Language and thought

Language is the most over-loaded concept in AI discourse. It is at once the medium humans think with, a social coordination device, a sequence-prediction problem, and the surface the largest AI models are trained on. Untangling these is essential.

Two traditions in linguistics

The Chomskyan tradition treats grammar as an innate, mostly universal cognitive faculty, distinct from general intelligence. Children acquire syntax with very little data because their brains come pre-wired with a Universal Grammar.

The usage-based tradition (Tomasello, Bybee, Goldberg) treats language as learned bottom-up from communicative experience using general-purpose statistical and social-cognitive abilities. Recent corpus and developmental evidence has, on balance, shifted the field toward usage-based accounts, though the debate is far from over.

What LLMs are models of

A large language model is, mathematically, a conditional probability distribution over token sequences: given the previous tokens, what comes next? Trained on trillions of tokens, it ends up encoding a remarkable amount of world knowledge, syntactic structure, and reasoning shortcuts.

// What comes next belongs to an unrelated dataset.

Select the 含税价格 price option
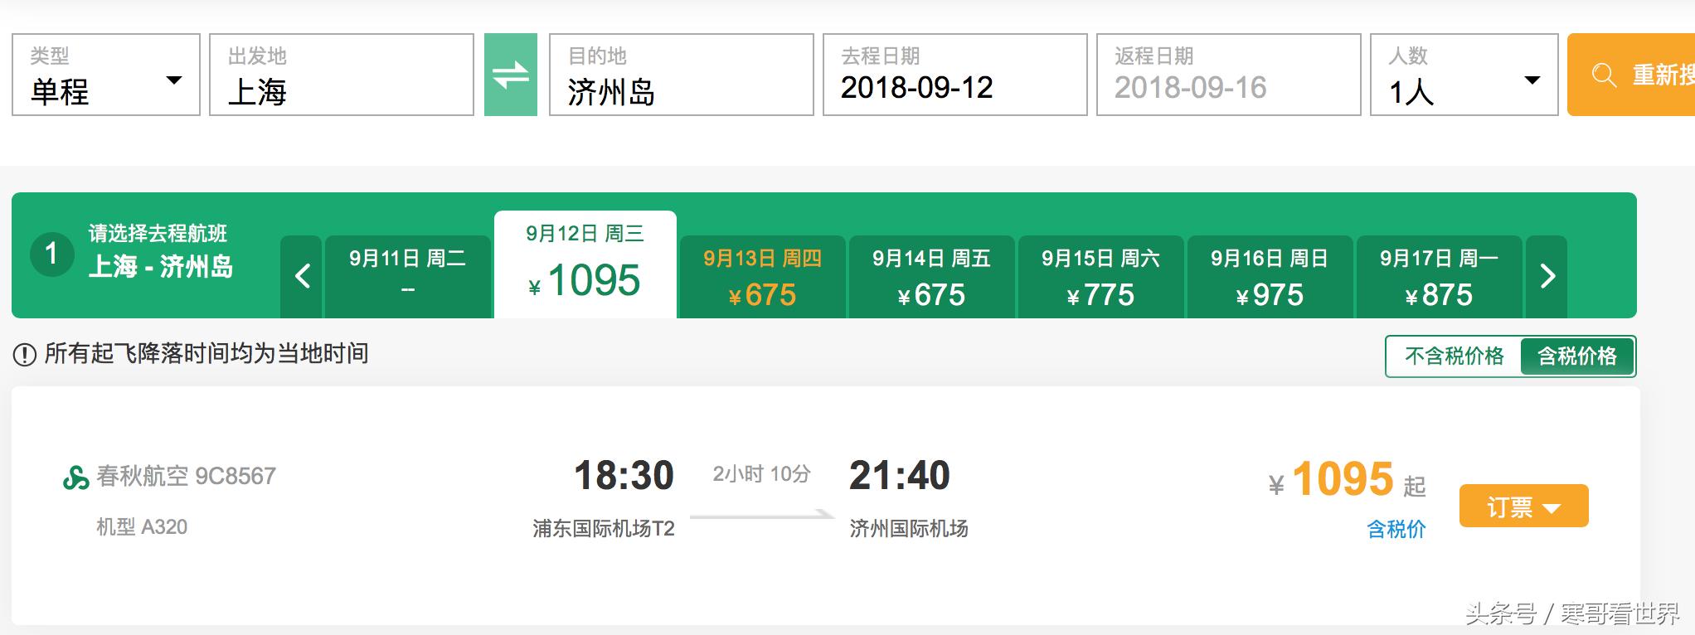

But it is a model of text, not of thought. The same model trained on different corpora produces different 'personalities' and different worlds. That is a clue about how much of LLM behaviour is the data and how much is the architecture.

Thinking without language

Humans do much of their thinking non-linguistically. Spatial reasoning, motor planning, visual imagination, and emotional inference can be done with little or no inner speech. Aphasic patients without functional language can still solve complex problems.

This is one reason language-only AI is suspected to be missing something. Multimodal models add vision and audio; embodied agents add action. Whether that closes the gap or just papers over it is contested.

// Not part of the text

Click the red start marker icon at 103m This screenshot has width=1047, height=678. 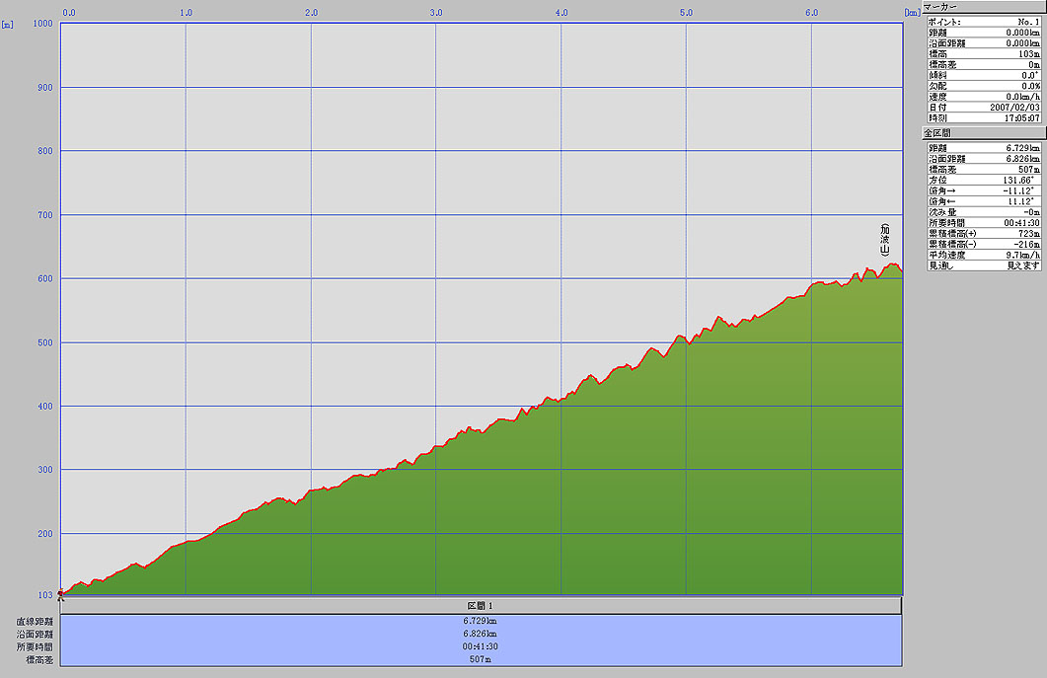click(61, 594)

Where LLMs surprise — and where they fail

LLMs do better than expected on tasks that look like reasoning (mathematical word problems, code, analogies). They fail more than expected on tasks that should be trivial: planning beyond a few steps, maintaining consistent goals over long contexts, and noticing when they are simply wrong.

These failure modes are not random; they trace the boundary between pattern recognition and structured cognition. That boundary is exactly where the AGI debate lives.

Key terms

Universal Grammar: Chomsky's proposal that grammar is an innate cognitive faculty.
Usage-based: Linguistic account where language is learned from communicative experience.
Token: A sub-word unit; the elementary symbol an LLM consumes and produces.
Multimodal: Trained on or operating over multiple input modalities (text, image, audio, action).
Grounding: Connecting symbols to sensorimotor experience or world referents.

Connects to AGI

If thought is essentially linguistic, LLMs are very close to general intelligence. If it isn't, they are powerful but partial. Most AGI roadmaps now assume the second view and are racing to add the missing pieces.